Background. Malaria control, and finally malaria elimination, requires the identification and targeting of residual foci or hotspots of transmission. However, the level of parasite mixing within and between geographical locations is likely to impact the effectiveness and durability of control interventions and thus should be taken into consideration when developing control programs. Methods. In order to determine the geographic-genetic patterns of Plasmodium falciparum parasite populations at a sub-national level in Kenya, we used the Sequenom platform to genotype 111 genome-wide distributed single nucleotide polymorphic (SNP) positions in 2486 isolates collected from children in 95 primary schools in western Kenya. We analysed these parasite genotypes for genetic structure using principal component analysis and assessed local and global clustering using statistical measures of spatial autocorrelation.

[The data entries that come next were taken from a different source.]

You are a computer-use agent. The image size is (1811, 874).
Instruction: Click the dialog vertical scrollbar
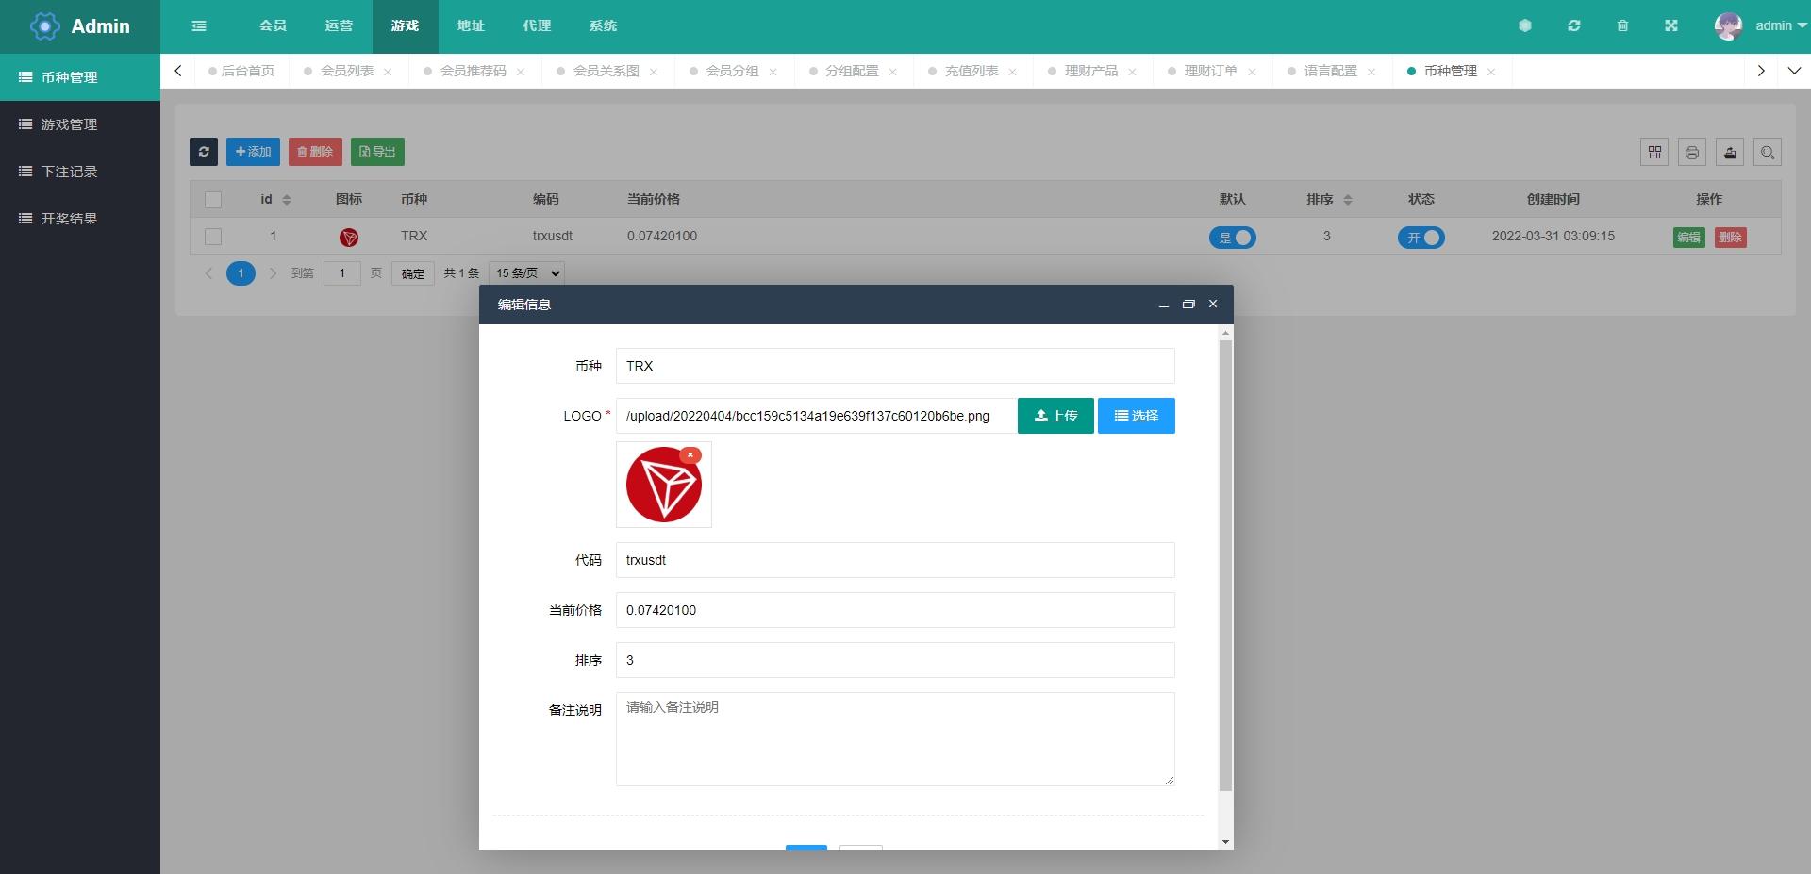pos(1225,566)
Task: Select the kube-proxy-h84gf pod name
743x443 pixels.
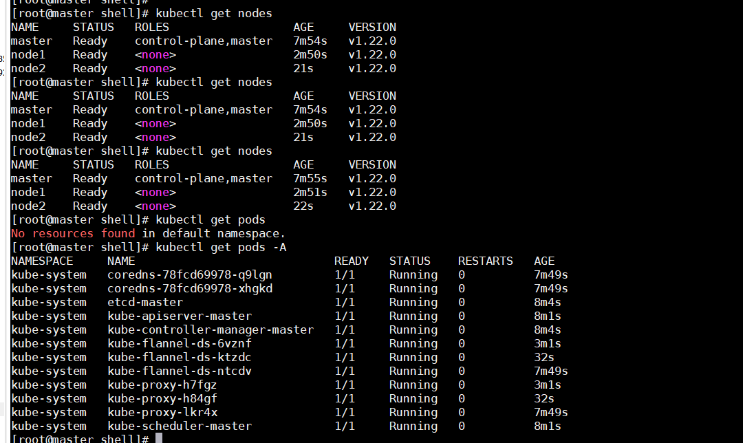Action: coord(162,399)

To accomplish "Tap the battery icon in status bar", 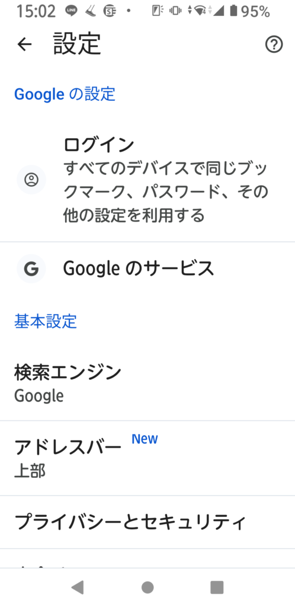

We further examined the region for spatial barriers to parasite movement as well as directionality in the patterns of parasite movement. Results. We found no evidence of population structure and little evidence of spatial autocorrelation of parasite genotypes (correlation coefficients <0.03 among parasite pairs in distance classes of 1km, 2km and 5km; p value<0.01). An analysis of the geographical distribution of allele frequencies showed weak evidence of variation in distribution of alleles, with clusters representing a higher than expected number of samples with the major allele being identified for 5 SNPs. Furthermore, we found no evidence of the existence of spatial barriers to parasite movement within the region, but observed directional movement of parasites among schools in two separate sections of the region studied. Conclusions. Our findings illustrate a pattern of high parasite mixing within the study region. If this mixing is due to rapid gene flow, then “one-off” targeted interventions may not be currently effective at the sub-national scale in Western Kenya, due to the high parasite movement that is likely to lead to re-introduction of infection from surrounding regions. However repeated targeted interventions may reduce transmission in the surrounding regions.